_Exercise details_
Every entry that follows is to be duplicated exactly.

-*-

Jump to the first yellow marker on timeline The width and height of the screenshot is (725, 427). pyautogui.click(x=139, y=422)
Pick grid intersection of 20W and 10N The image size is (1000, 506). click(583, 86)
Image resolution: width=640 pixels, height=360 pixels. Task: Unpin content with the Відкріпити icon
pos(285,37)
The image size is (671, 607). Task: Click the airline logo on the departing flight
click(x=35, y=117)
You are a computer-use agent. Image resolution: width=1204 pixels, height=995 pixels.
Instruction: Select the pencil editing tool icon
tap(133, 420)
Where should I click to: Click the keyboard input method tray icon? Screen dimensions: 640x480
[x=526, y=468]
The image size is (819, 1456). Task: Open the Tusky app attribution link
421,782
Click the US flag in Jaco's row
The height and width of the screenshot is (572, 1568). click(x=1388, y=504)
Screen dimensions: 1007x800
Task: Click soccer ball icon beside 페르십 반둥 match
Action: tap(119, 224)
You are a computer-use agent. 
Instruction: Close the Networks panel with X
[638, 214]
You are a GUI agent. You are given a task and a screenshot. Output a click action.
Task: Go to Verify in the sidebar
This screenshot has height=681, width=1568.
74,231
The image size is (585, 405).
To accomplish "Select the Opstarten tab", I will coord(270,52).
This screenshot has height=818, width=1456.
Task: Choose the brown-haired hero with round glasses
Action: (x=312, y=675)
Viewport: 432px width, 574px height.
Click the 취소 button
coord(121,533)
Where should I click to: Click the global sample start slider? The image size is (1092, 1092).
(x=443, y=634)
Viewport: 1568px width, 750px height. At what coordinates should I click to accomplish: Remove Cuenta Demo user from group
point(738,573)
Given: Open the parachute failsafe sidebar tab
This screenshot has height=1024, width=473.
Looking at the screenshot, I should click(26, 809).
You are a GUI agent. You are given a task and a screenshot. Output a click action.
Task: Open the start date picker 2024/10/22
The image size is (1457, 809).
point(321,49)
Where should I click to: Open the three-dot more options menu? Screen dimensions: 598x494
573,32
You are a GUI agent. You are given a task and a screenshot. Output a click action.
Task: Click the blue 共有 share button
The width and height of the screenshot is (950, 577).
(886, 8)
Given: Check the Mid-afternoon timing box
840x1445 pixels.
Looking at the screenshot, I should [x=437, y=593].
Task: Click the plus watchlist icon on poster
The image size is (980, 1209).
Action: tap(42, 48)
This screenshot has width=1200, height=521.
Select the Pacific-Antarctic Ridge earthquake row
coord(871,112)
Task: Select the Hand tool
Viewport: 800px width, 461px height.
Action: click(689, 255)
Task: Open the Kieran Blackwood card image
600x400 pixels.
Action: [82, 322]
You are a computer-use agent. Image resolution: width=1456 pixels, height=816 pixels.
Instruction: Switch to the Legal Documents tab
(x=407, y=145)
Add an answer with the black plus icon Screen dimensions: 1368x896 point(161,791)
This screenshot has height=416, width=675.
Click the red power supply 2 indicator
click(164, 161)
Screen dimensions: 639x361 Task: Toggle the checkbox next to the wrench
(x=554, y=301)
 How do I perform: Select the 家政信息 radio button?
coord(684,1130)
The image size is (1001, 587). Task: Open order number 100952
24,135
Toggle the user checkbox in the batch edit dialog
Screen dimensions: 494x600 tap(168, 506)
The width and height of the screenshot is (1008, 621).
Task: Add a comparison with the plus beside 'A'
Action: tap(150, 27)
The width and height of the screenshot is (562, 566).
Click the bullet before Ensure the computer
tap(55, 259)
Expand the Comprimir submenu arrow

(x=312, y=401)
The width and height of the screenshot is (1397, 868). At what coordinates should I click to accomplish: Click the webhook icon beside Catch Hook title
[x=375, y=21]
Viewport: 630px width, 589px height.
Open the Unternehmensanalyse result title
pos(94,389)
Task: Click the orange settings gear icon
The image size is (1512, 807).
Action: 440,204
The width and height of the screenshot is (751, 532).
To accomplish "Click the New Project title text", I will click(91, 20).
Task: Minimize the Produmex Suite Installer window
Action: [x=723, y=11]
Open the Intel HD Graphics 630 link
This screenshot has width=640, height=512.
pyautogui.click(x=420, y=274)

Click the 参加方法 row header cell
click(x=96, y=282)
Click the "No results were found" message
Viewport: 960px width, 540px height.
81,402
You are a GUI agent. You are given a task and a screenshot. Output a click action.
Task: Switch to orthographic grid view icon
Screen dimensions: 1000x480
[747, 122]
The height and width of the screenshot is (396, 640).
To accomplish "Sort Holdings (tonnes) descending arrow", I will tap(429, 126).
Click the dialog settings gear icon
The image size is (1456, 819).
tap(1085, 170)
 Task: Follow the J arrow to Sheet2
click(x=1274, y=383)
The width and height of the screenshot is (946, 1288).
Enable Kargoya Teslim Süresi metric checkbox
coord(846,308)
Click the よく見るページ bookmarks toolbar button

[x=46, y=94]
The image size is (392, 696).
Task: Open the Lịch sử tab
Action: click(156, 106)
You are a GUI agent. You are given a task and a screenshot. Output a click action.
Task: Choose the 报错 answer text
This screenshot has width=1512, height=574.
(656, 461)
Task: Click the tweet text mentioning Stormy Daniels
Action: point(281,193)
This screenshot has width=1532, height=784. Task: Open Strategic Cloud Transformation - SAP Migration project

-*-

_Task output_
Jump to the first yellow marker on timeline The width and height of the screenshot is (725, 427). pyautogui.click(x=139, y=422)
Pick grid intersection of 20W and 10N The image size is (1000, 506). click(583, 86)
Image resolution: width=640 pixels, height=360 pixels. Task: Unpin content with the Відкріпити icon
pos(285,37)
The image size is (671, 607). Task: Click the airline logo on the departing flight
click(x=35, y=117)
You are a computer-use agent. Image resolution: width=1204 pixels, height=995 pixels.
Instruction: Select the pencil editing tool icon
tap(133, 420)
Where should I click to: Click the keyboard input method tray icon? Screen dimensions: 640x480
[x=526, y=468]
The image size is (819, 1456). Task: Open the Tusky app attribution link
421,782
Click the US flag in Jaco's row
The height and width of the screenshot is (572, 1568). click(x=1388, y=504)
Screen dimensions: 1007x800
Task: Click soccer ball icon beside 페르십 반둥 match
Action: tap(119, 224)
You are a computer-use agent. 
Instruction: Close the Networks panel with X
[638, 214]
You are a GUI agent. You are given a task and a screenshot. Output a click action.
Task: Go to Verify in the sidebar
This screenshot has height=681, width=1568.
74,231
The image size is (585, 405).
To accomplish "Select the Opstarten tab", I will coord(270,52).
This screenshot has height=818, width=1456.
Task: Choose the brown-haired hero with round glasses
Action: (x=312, y=675)
Viewport: 432px width, 574px height.
Click the 취소 button
coord(121,533)
Where should I click to: Click the global sample start slider? The image size is (1092, 1092).
(x=443, y=634)
Viewport: 1568px width, 750px height. At what coordinates should I click to accomplish: Remove Cuenta Demo user from group
point(738,573)
Given: Open the parachute failsafe sidebar tab
This screenshot has height=1024, width=473.
Looking at the screenshot, I should click(26, 809).
You are a GUI agent. You are given a task and a screenshot. Output a click action.
Task: Open the start date picker 2024/10/22
The image size is (1457, 809).
point(321,49)
Where should I click to: Open the three-dot more options menu? Screen dimensions: 598x494
573,32
You are a GUI agent. You are given a task and a screenshot. Output a click action.
Task: Click the blue 共有 share button
The width and height of the screenshot is (950, 577).
(886, 8)
Given: Check the Mid-afternoon timing box
840x1445 pixels.
Looking at the screenshot, I should [x=437, y=593].
Task: Click the plus watchlist icon on poster
The image size is (980, 1209).
Action: tap(42, 48)
This screenshot has width=1200, height=521.
Select the Pacific-Antarctic Ridge earthquake row
coord(871,112)
Task: Select the Hand tool
Viewport: 800px width, 461px height.
Action: click(689, 255)
Task: Open the Kieran Blackwood card image
600x400 pixels.
Action: [82, 322]
You are a computer-use agent. Image resolution: width=1456 pixels, height=816 pixels.
Instruction: Switch to the Legal Documents tab
(x=407, y=145)
Add an answer with the black plus icon Screen dimensions: 1368x896 point(161,791)
This screenshot has height=416, width=675.
Click the red power supply 2 indicator
click(164, 161)
Screen dimensions: 639x361 Task: Toggle the checkbox next to the wrench
(x=554, y=301)
 How do I perform: Select the 家政信息 radio button?
coord(684,1130)
The image size is (1001, 587). Task: Open order number 100952
24,135
Toggle the user checkbox in the batch edit dialog
Screen dimensions: 494x600 tap(168, 506)
The width and height of the screenshot is (1008, 621).
Task: Add a comparison with the plus beside 'A'
Action: tap(150, 27)
The width and height of the screenshot is (562, 566).
Click the bullet before Ensure the computer
tap(55, 259)
Expand the Comprimir submenu arrow

(x=312, y=401)
The width and height of the screenshot is (1397, 868). At what coordinates should I click to accomplish: Click the webhook icon beside Catch Hook title
[x=375, y=21]
Viewport: 630px width, 589px height.
Open the Unternehmensanalyse result title
pos(94,389)
Task: Click the orange settings gear icon
The image size is (1512, 807).
Action: 440,204
The width and height of the screenshot is (751, 532).
To accomplish "Click the New Project title text", I will click(91, 20).
Task: Minimize the Produmex Suite Installer window
Action: [x=723, y=11]
Open the Intel HD Graphics 630 link
This screenshot has width=640, height=512.
pyautogui.click(x=420, y=274)

Click the 参加方法 row header cell
click(x=96, y=282)
Click the "No results were found" message
Viewport: 960px width, 540px height.
81,402
You are a GUI agent. You are given a task and a screenshot. Output a click action.
Task: Switch to orthographic grid view icon
Screen dimensions: 1000x480
[747, 122]
The height and width of the screenshot is (396, 640).
To accomplish "Sort Holdings (tonnes) descending arrow", I will tap(429, 126).
Click the dialog settings gear icon
The image size is (1456, 819).
tap(1085, 170)
 Task: Follow the J arrow to Sheet2
click(x=1274, y=383)
The width and height of the screenshot is (946, 1288).
Enable Kargoya Teslim Süresi metric checkbox
coord(846,308)
Click the よく見るページ bookmarks toolbar button

[x=46, y=94]
The image size is (392, 696).
Task: Open the Lịch sử tab
Action: click(156, 106)
You are a GUI agent. You are given a task and a screenshot. Output a click action.
Task: Choose the 报错 answer text
This screenshot has width=1512, height=574.
(656, 461)
Task: Click the tweet text mentioning Stormy Daniels
Action: point(281,193)
This screenshot has width=1532, height=784. Task: Open Strategic Cloud Transformation - SAP Migration project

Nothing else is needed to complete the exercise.